Provide EMS with an alternative method for locating, tagging, and tracking patients in mass casualty incidents.

  • Potentially use patient’s smartphone or smartwatch (e.g., Fitbit, Apple Device) to locate and identify victims and to provide medical data, name, address, doctor, and next of kin, as well as to populate forms
  • Possibly leverage disposable RFID tags (e.g., wrist bands, adhesive tags with QR codes) combined with a simple smartphone application that records initial assessment and allows for expansion as additional treatment and transport is provided
  • Solutions should be simple and user-friendly, leverage existing industry standards, and adequately address relevant HIPAA concerns

The expected solution is an application that can record a patient’s initial condition and generate a physical artifact that remains with the patient to inform follow-on care providers. The physical artifact may be a tag of some kind (e.g., RFID wrist band, adhesive decal, QR code) or a virtual marker that follow-on responders can view and update with additional information. Data input would include patient identification, description, vital signs, initial assessment, location, and triage status (i.e., deceased, immediate, delayed, minor). The application should also provide a dashboard display that summarizes all patient data by severity for Incident Command and hospital notification.

1.3 Resources

2. Evaluation criteria

Participants must adhere to the basic application requirements listed below.
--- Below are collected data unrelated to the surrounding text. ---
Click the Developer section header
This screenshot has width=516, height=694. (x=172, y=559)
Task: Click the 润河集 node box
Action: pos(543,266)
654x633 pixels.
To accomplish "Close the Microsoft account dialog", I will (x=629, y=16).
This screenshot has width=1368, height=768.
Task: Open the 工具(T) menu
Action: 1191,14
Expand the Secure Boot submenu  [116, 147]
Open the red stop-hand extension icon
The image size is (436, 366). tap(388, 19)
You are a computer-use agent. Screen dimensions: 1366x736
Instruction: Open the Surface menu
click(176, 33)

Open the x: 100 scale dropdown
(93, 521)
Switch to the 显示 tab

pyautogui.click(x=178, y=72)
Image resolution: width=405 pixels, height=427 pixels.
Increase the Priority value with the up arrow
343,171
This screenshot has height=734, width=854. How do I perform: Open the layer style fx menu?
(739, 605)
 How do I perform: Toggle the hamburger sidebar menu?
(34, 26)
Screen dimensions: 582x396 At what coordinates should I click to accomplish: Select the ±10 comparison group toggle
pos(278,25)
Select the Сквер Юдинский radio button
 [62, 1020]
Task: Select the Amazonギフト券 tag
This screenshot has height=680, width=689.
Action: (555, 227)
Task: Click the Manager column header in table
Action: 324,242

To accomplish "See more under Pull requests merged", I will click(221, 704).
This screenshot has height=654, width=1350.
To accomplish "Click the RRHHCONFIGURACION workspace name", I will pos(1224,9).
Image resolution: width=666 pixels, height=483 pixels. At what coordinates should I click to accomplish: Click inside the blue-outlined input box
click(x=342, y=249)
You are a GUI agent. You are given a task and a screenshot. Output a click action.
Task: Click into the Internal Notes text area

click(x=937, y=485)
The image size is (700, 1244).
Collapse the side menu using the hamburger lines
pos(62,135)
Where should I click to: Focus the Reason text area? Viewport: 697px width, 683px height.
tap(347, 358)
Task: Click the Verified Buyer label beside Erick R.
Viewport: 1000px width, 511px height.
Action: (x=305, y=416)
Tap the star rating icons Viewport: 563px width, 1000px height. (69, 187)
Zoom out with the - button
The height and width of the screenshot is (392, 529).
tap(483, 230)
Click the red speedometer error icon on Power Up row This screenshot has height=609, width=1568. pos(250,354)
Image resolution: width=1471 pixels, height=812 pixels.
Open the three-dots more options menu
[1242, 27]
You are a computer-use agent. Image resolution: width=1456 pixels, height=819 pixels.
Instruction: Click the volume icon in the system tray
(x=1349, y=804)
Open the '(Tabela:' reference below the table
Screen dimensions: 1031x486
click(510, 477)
Failure to do so may result in non-grading of the application.

Criteria #0: Basic Requirements

Rating: Pass/Fail

  • The solution must have the ability to “tag” a patient with initial assessment data
  • The solution must generate a physical or virtual artifact that remains with the patient
  • The solution must capture patient’s current location
  • The solution must allow for updates to patient data as treatment and transportation are performed

Criteria #1

Rating: 20/100

  • The solution captures the initial assessment data and generates an artifact to “tag” the patient.
  • The solution allows the initial assessment data to be updated as treatment and transportation are performed.

Criteria #2

Rating: 20/100

  • The solution has a simple, effective user interface that is intuitive for EMS providers in a chaotic situation.
  • The solution offers enhanced security so only authorized personnel can view data.
  • The solution adheres to HIPAA and MUCC criteria.

Criteria #3

Rating: 20/100

  • The solution provided is easy to view and transfers summary patient/victim data (e.g., dashboard format) to IC and hospital staff.
  • The solution includes GPS location and tracking options to monitor geographic location of injured persons.

Criteria #4

Rating: 20/100

  • The solution automatically transfers data to existing electronic patient care reporting (ePCR) tools.

Criteria #5

Rating: 20/100

  • The solution can integrate with personal devices (e.g., Apple Watch, iPhone Health app, Fitbit) for relevant information.
  • The solution can send an alert to EMS if patient condition changes over time.
  • The solution demonstrates out-of-the-box thinking and immense creativity.


Review the How to Participate instructions in section 3 of this document to ensure that you are prepared for the in-person Regional Codeathon or Online Contest. The following deliverables will need to be included with the submission:

  • A completed submission form through techtoprotectchallenge.org
  • A 3-minute narrated PowerPoint file or 3-minute narrated video with the following sections:
    • A summary of the submission.
    • Basic information about the participant or participant’s team.
    • Specific requirements of the contest that are being addressed by the participants.
    • Two to four screenshots of the solutions or prototype.
    • Overview of key functions included in the submission.
  • Any available files or links to the developed solution or prototype.
  • Any additional files based on the contest description.